For the first time since the 1800s, there are no commercial fishing boats operating out of Milwaukee.

The boats are gone because the fish are gone.

The lake might appear from the shore as blue and beautiful as ever, but that's not the lake Dan Anderson sees through eyes creased and scorched from decades spent on the water and under the sun.

He sees a liquid desert.

This was once the wild, wooded Northwest, and the lake harbored one of the most spectacular freshwater fisheries in the world. Plump lake trout reigned atop a food web loaded with species such as perch, sturgeon, lake herring, whitefish and chubs.

It didn't take long for immigrant fishermen to figure out how to make a living off these fish.

By 1900, commercial fishermen on Lake Michigan were hauling in an average of 41 million pounds of fish annually. As the stocks began to decline, fishermen's efforts picked up.

By 1938, Wisconsin's commercial fishing operations were motorized and mechanized and generated jobs for more than 2,000 workers. Nets were still pulling 14 million pounds of fish out of Lake Michigan a year.

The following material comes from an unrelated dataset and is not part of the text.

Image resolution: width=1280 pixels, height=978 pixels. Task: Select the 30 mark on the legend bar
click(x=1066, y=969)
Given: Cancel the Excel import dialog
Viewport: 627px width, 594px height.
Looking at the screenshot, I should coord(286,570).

The fish were iced, loaded on trucks and rolled to cities as far away as New York.

The historic harvest rates were unsustainable, but that's not the problem today.

"The decline of the (commercial) fishery going on right now in Lake Michigan and Huron doesn't have anything to do with overfishing," said David Lodge, a biologist and Great Lakes expert at the University of Notre Dame. "It's changes in the food web that appear to be driven by invasive mussels."

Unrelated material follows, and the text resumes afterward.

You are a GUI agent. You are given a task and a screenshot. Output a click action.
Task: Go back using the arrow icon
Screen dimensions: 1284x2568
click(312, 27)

The primary suspect is the quagga mussel, which arrived in the Great Lakes as a stowaway in the ballast tanks of freighters that carried them across the Atlantic.

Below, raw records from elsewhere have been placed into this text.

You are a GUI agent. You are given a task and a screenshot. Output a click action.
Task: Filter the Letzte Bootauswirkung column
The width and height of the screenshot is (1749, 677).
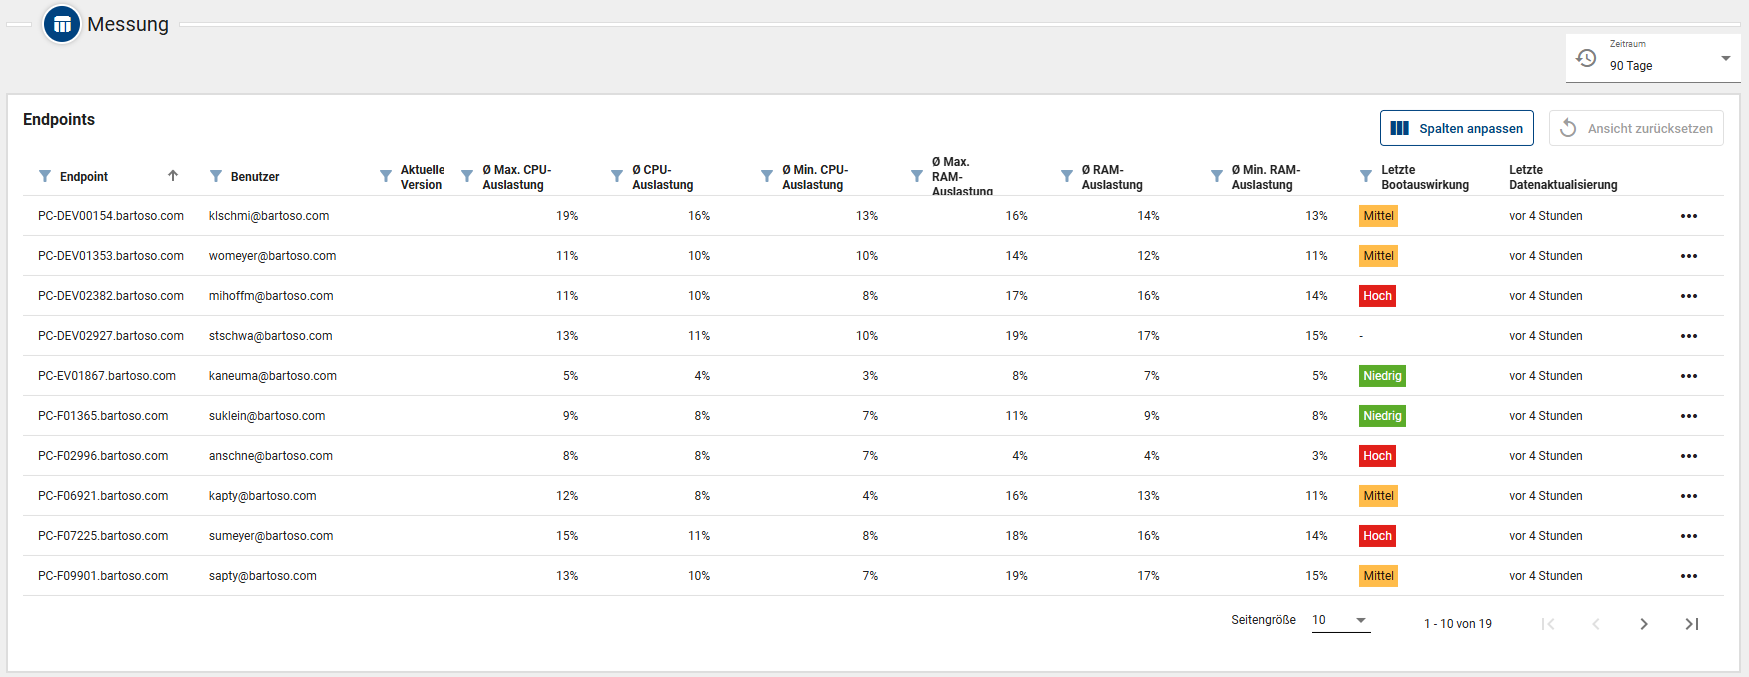[1366, 176]
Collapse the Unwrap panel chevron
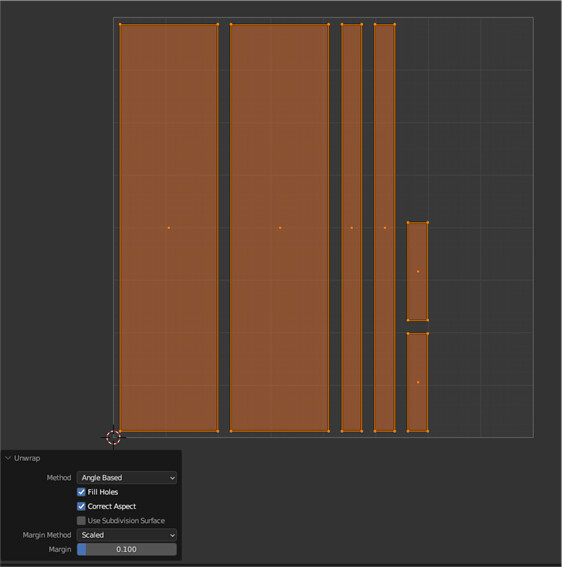The width and height of the screenshot is (562, 567). pos(8,458)
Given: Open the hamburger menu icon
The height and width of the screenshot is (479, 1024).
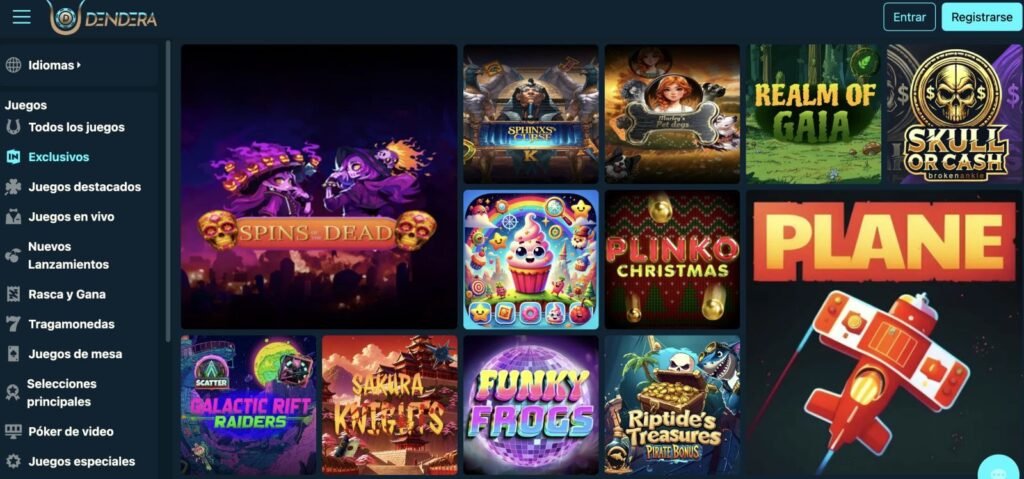Looking at the screenshot, I should 22,17.
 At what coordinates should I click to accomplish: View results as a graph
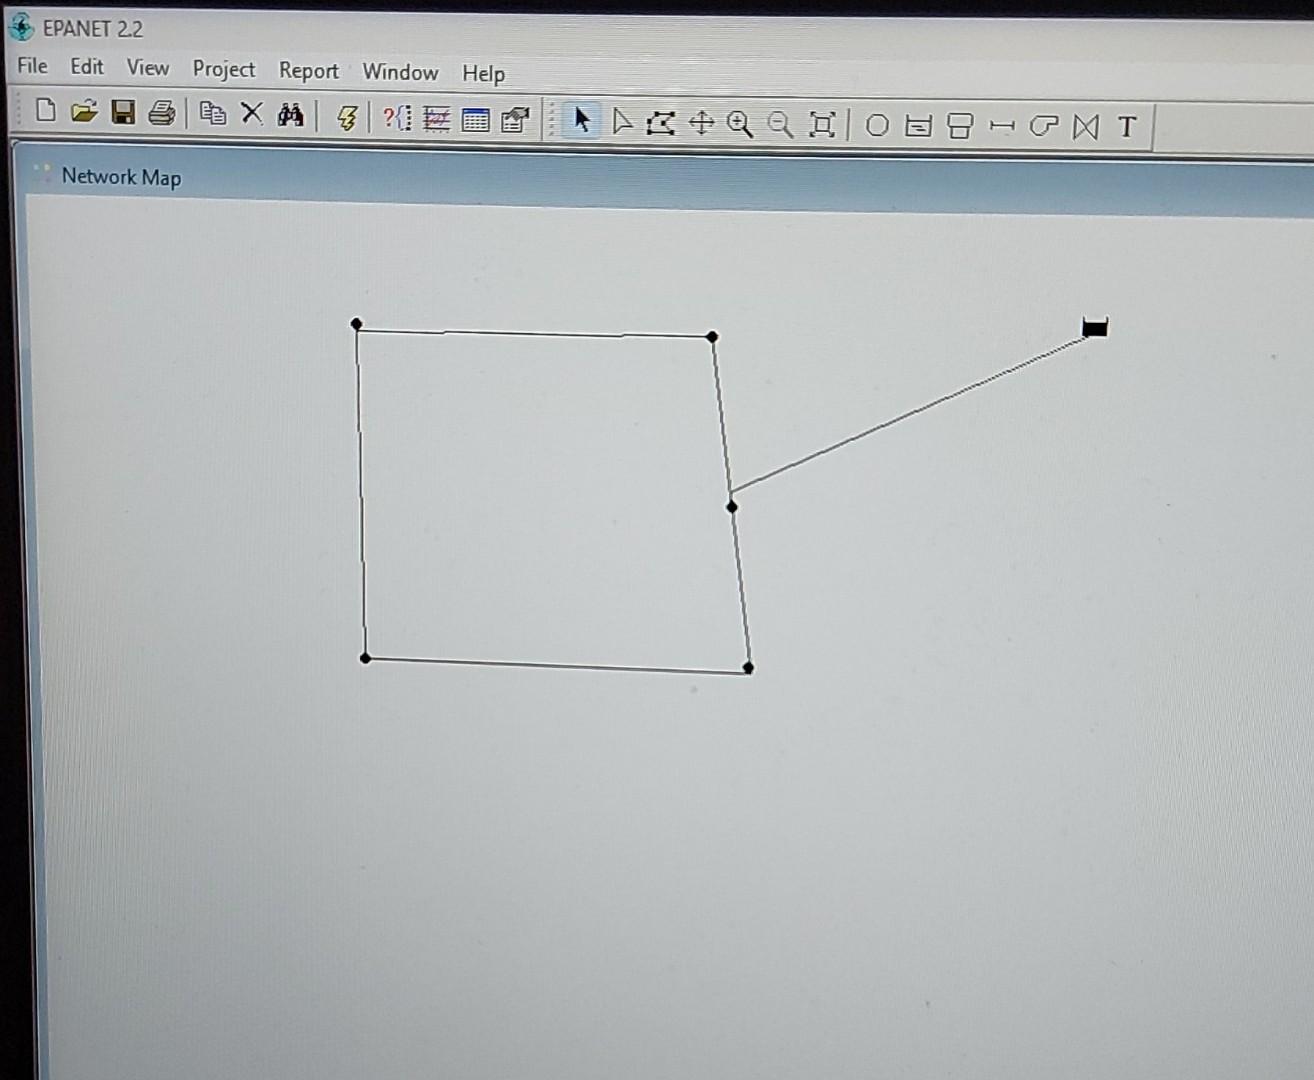pos(435,120)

Today they smother the bottom of the lake almost from shore to shore, and their numbers are estimated at 900 trillion.

Each Junior Mint-size quagga can filter up to a liter of water per day, stripping away the plankton that for thousands of years directly and indirectly sustained the lake's native fish.

Leslie Schwarz Winter manages Schwarz Fish Company in Sheboygan. Her family has been in the wholesale business for 99 years.

"It's disappointing. It's even disgusting, what's been done to Lake Michigan," she says.

"We have the world's largest supply of freshwater here, and nobody was keeping tabs on it. And now it's too late."